* Your instructions *
Only the lines holding "named" are wanted here; copy each from the listing.

-=-=-=-=-

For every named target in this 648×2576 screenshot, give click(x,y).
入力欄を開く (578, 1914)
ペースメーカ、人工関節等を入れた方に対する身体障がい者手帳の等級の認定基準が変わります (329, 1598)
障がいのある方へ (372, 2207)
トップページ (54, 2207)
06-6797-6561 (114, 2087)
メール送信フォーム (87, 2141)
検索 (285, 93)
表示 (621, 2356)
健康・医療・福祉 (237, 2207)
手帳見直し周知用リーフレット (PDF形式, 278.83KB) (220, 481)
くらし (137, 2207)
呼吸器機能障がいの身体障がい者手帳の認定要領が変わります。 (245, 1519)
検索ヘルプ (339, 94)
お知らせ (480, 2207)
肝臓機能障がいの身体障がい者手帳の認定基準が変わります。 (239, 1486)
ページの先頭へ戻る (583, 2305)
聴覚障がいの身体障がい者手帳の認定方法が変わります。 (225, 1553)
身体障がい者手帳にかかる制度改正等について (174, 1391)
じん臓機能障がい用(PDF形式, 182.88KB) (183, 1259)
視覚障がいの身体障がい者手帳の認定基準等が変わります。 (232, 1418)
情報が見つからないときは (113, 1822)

-=-=-=-=-

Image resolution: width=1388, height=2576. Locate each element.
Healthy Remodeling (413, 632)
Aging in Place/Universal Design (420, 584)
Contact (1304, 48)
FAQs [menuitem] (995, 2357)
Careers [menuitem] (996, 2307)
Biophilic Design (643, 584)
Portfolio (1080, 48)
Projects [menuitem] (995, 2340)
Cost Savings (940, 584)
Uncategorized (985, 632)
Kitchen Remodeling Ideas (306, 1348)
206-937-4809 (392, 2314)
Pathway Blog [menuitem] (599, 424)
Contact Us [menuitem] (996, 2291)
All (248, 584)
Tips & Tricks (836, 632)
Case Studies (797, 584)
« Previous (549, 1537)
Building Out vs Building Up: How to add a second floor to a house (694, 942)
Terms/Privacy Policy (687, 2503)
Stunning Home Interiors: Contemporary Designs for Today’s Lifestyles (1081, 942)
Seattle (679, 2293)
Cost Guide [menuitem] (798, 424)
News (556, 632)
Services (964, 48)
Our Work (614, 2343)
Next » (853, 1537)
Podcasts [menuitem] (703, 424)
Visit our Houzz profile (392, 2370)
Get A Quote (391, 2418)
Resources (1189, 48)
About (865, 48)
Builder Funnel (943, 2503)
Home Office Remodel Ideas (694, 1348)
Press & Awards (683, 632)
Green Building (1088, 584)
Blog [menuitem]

-=-=-=-=-

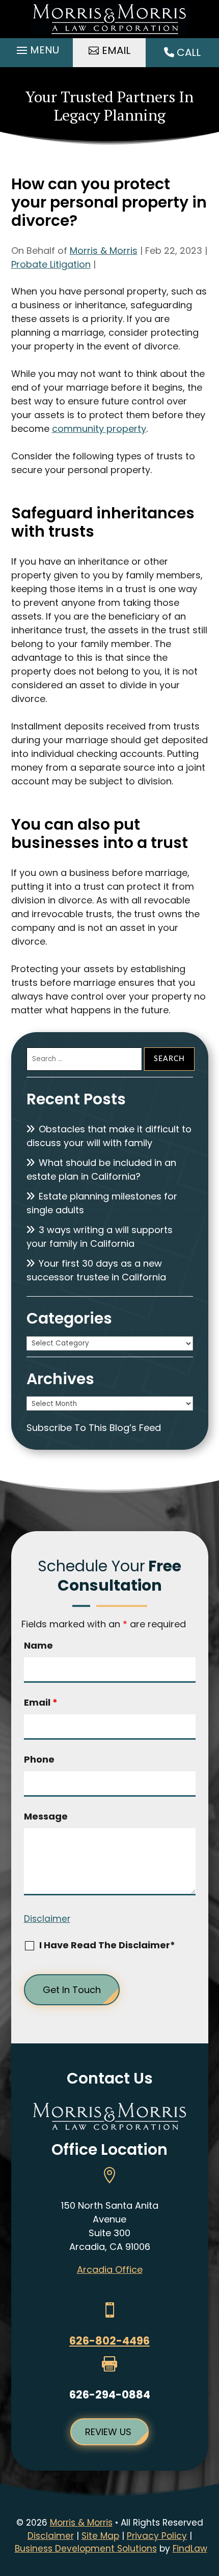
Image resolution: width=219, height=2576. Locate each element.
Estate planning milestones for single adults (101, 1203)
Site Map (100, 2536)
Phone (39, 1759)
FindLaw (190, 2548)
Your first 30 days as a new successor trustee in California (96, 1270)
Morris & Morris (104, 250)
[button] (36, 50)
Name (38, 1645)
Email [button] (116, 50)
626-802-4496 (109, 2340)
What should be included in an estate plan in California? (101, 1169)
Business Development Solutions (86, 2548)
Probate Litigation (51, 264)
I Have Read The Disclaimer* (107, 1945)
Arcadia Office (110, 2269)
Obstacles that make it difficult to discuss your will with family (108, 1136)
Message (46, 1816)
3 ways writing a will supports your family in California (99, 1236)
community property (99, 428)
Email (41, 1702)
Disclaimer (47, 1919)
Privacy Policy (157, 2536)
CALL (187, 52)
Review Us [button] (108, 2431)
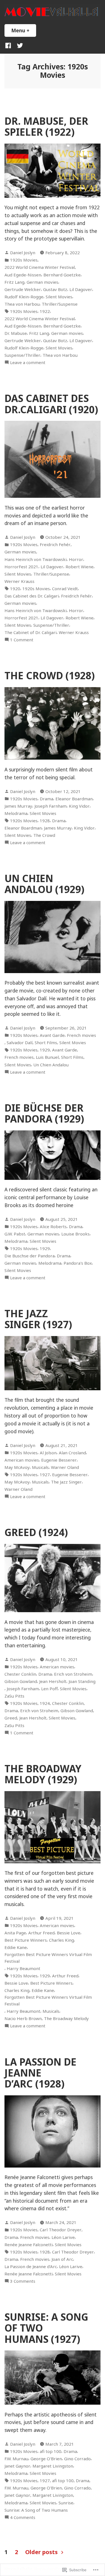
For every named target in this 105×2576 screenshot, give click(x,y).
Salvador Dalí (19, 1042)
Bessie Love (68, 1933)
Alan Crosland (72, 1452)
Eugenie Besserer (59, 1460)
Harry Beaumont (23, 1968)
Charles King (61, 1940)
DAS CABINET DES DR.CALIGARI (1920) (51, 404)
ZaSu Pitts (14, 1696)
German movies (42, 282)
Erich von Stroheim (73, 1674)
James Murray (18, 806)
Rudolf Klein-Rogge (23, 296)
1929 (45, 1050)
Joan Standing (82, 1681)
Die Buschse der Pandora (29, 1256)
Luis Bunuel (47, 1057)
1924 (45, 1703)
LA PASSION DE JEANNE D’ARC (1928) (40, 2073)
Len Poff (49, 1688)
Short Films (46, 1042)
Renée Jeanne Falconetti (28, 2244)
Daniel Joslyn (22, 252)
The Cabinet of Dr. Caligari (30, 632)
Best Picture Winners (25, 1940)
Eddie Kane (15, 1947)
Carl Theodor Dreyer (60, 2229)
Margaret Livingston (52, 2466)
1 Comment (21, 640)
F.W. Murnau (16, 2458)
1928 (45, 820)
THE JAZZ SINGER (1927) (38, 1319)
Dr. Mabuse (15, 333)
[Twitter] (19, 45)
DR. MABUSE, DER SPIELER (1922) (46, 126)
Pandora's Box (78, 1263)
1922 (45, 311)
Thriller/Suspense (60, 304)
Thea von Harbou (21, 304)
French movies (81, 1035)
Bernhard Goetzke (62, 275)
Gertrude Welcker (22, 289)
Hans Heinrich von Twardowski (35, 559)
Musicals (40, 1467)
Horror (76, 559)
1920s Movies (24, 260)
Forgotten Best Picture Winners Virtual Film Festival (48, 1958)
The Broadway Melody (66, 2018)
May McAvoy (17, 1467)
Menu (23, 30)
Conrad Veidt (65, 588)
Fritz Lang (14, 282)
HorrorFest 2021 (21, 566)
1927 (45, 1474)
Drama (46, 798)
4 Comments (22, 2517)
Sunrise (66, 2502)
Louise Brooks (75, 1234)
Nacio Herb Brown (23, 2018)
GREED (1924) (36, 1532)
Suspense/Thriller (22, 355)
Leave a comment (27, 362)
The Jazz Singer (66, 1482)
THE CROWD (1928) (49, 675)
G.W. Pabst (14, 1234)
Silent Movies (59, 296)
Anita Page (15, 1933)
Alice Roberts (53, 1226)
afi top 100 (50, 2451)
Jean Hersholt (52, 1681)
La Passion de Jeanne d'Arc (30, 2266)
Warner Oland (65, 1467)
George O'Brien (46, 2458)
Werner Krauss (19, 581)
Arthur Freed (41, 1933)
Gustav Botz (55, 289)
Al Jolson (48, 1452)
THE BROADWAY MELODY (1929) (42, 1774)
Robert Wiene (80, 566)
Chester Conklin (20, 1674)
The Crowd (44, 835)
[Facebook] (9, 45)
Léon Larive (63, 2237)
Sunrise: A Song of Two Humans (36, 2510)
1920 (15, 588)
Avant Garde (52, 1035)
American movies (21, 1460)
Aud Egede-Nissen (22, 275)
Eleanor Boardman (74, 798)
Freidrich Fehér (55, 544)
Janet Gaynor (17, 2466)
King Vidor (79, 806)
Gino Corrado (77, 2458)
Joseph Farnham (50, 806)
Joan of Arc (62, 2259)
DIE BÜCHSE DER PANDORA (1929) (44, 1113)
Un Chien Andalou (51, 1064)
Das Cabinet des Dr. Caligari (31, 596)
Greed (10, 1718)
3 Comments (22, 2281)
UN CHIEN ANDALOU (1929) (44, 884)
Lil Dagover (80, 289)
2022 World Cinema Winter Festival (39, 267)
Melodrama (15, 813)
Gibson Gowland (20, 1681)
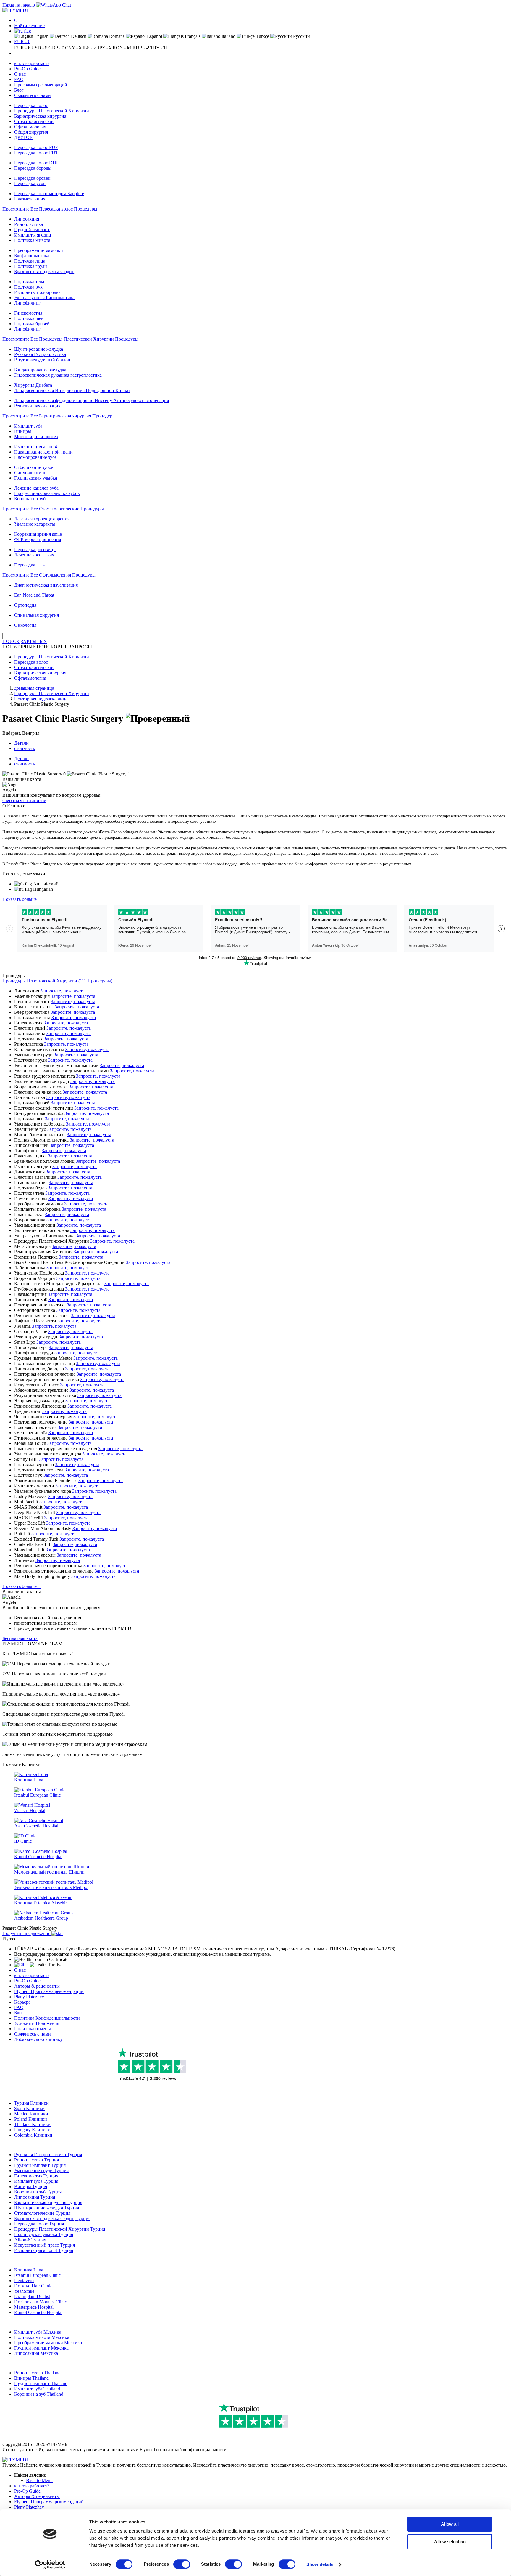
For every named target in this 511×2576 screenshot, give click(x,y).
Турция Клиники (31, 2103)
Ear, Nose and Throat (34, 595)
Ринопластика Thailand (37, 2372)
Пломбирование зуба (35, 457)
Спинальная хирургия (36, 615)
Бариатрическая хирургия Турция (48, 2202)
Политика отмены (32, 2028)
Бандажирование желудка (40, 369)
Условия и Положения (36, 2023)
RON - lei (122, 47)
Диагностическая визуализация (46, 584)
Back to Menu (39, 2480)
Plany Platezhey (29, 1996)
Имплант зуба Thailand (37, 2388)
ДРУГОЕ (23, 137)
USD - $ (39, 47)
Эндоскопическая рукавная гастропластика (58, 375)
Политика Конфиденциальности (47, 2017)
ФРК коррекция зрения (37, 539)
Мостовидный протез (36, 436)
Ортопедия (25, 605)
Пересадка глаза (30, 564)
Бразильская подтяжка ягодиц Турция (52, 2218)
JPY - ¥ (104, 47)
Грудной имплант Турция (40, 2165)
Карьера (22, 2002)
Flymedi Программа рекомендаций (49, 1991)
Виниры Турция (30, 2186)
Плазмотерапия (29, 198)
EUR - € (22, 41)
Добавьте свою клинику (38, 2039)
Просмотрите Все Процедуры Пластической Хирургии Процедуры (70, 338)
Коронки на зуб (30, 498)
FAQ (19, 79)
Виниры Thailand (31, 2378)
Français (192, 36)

-=-=-=-=-

* Answer box *
For every named target in this 648×2576 screenshot, give click(x,y).
For every named target in this 105×2576 screenshot, give click(x,y).
For every named target in this 511×2576 screenshot, give click(x,y).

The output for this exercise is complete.